Orferschrei und Menschenblut,
Feuertod und Klosterzelle,
Alles meines Blutes Welle,
Alles heilig, alles gut!
(«Крик жертвы и человеческая кровь, огненная смерть и монастырская келья — все лишь волна моей крови, все свято, все — добро!»)
Коль скоро нет «внешнего» и «внутреннего», именно потому нет «верха» и «низа» как объективно, извне данных ориентиров:
Nichts ist auBen, nichts ist innen,
Nichts ist unten, nichts ist oben…
(«Ничто не вне, ничто не внутри, ничто не внизу, ничто не вверху…»)
Получается, что жизнь мира и жизнь человека — не священная война света с мраком, как было еще для Заратуштры (настоящего, не ницшевского), а затем, в бесконечных модификациях, для всего европейского морализма, но священная игра света и тени, взаимодополняющих противоположностей «инь» и «ян», как называет их Гессе на языке древнекитайской традиции. «Инь и ян должны не враждовать, но играть», — твердит он. Когда читатель дойдет до того места повести «Паломничество в страну Востока», где Лео, мудрый слуга и тайный глава паломников, поучает героя, что жизнь должна быть игрою, а превращать ее в исполнение долга или войну значит портить ее, он столкнется с той же зыбкой почвой. Почему, собственно зыбкой? Уж конечно, не потому, чтобы в самом слове «игра», в самом понятии игры было что–нибудь опасное. Трудно найти понятие, у которого такая почтенная история. Даже библейская Премудрость и та, как известно, называет себя «художницей» и говорит о своих играх «на земном кругу» перед лицом Бога (Книга притчей Соломоновых, 8, 30—31). Самые большие и классические традиции, самые здоровые и сбалансированные эпохи человечества делали игру одной из центральных своих универсалий[255].

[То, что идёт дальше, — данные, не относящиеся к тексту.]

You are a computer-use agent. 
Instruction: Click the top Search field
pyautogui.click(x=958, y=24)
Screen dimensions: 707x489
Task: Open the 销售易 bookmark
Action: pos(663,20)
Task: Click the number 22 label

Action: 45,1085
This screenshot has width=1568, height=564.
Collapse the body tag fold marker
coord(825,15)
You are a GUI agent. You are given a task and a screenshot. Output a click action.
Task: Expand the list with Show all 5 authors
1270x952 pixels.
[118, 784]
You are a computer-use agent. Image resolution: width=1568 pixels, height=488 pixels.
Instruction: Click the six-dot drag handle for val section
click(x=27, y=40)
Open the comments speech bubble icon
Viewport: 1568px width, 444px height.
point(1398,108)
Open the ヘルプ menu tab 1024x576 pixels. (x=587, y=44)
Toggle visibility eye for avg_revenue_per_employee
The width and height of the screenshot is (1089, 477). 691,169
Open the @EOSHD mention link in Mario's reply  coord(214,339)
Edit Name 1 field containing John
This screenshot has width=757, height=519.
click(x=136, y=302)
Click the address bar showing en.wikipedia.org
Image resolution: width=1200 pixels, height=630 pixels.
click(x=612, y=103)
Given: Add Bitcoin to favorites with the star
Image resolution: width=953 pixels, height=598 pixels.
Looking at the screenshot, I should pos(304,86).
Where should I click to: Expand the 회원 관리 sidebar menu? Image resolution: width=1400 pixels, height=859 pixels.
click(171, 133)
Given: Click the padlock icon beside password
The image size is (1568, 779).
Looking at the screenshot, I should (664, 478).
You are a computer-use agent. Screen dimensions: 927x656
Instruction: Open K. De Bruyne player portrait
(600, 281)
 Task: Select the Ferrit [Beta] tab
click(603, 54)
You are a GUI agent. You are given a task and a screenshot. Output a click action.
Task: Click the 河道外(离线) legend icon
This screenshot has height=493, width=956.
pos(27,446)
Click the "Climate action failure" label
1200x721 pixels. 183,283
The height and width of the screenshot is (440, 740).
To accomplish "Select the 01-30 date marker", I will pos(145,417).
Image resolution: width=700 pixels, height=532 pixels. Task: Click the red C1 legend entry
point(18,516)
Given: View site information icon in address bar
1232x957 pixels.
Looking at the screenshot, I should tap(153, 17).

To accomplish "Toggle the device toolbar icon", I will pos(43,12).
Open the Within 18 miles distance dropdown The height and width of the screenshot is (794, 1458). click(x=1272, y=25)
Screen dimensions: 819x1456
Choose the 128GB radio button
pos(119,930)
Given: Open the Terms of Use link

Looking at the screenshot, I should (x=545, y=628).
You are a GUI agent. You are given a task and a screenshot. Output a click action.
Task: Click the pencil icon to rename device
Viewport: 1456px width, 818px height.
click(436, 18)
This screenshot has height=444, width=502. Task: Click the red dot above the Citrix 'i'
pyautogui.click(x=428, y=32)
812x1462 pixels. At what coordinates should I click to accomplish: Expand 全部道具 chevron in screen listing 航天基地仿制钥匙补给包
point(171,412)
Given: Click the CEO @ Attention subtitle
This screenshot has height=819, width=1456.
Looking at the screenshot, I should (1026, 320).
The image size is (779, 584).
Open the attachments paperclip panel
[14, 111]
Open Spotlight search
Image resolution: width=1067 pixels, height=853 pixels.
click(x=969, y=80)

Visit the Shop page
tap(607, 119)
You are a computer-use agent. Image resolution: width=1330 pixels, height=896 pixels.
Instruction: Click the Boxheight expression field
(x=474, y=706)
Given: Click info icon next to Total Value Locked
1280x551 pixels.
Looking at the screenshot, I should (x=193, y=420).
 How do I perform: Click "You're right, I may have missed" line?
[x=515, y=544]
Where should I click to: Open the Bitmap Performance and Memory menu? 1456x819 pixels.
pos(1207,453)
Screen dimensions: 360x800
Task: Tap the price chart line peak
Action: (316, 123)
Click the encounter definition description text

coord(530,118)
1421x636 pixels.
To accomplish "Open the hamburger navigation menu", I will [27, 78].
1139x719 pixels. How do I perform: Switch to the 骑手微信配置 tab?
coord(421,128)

Да, сбалансированные — в этом все дело. Когда же, напротив, культурная ситуация ничего не оставляет от естественно заданного, само собою разумеющегося равновесия, игра разделяя участь других элементов культуры, утрачивает свою невинность. Констатируя это, мы говорим как бы и не о Гессе, во всяком случае, не только о нем, даже не о воспитавшей его традиции немецкой романтики со всеми присущими ей двусмысленностями, но о воздухе XX века. Магический театр из «Степного волка», но также, несколько по–иному, Игра в бисер — это словно выделение в химически чистом виде некоего вещества, которое в связанном виде всегда входило в жизненно важные соединения. Некогда Платон в «Законах», набрасывая распорядок жизни идеального государства, охарактеризовал всю эту жизнь на определенном уровне и в определенном смысле как игру, но немедленно противопоставил игре не только реальность войны, которая «по своей природе вовсе не игра», но и божественное смысловое средоточие, которое «по своей природе достойно всевозможной блаженной заботы» (пер. Л. Н. Егунова). Для Гессе же игра и есть то, что «достойно всевозможной блаженной заботы», потому что если в чем реализует себя «вечный свет», «священная средина», так именно в игре:
Все те же сны, и нет у них значенья:
Но в них себя узнает, и в ответ
Приветнее заблещет вечный свет.
Нетрудно понять почему Гессе, ненавидящий свидетель подъема скаредных, тупо утилитарных идеологий национальной злобы, так акцентировал великодушную бесцельность игры. Культура духа осмысляется как радикальная противоположность всего того, что началось с газетной лжи 1914 года и обрело свое завершение в механизме фашистской пропаганды. «Народосоз и дающая» демагогия выдает себя не за то, что она есть на деле, — напротив, культура честно обнажает в акте романтической иронии свою игровую сущность и условность своих правил. Поэтому демагогия исполнена фальшивой серьезности — «игра» легка. Ложь корыстна — игра имеет свою цель в самой себе. Предполагается, что чем яснее и честнее культура осознает себя как игру, тем больше у нее шансов отразить «вечный свет»; но для начала у нее окажется шанс избегнуть включения во всеохватывающую систему хитроумной фальсификации всего на свете. В стихотворении, которое мы только что процитировали, творчество сравнивается с выдуванием мыльных пузырей; но настоящий мыльный пузырь — это все же почтеннее, чем фальшивый банкнот.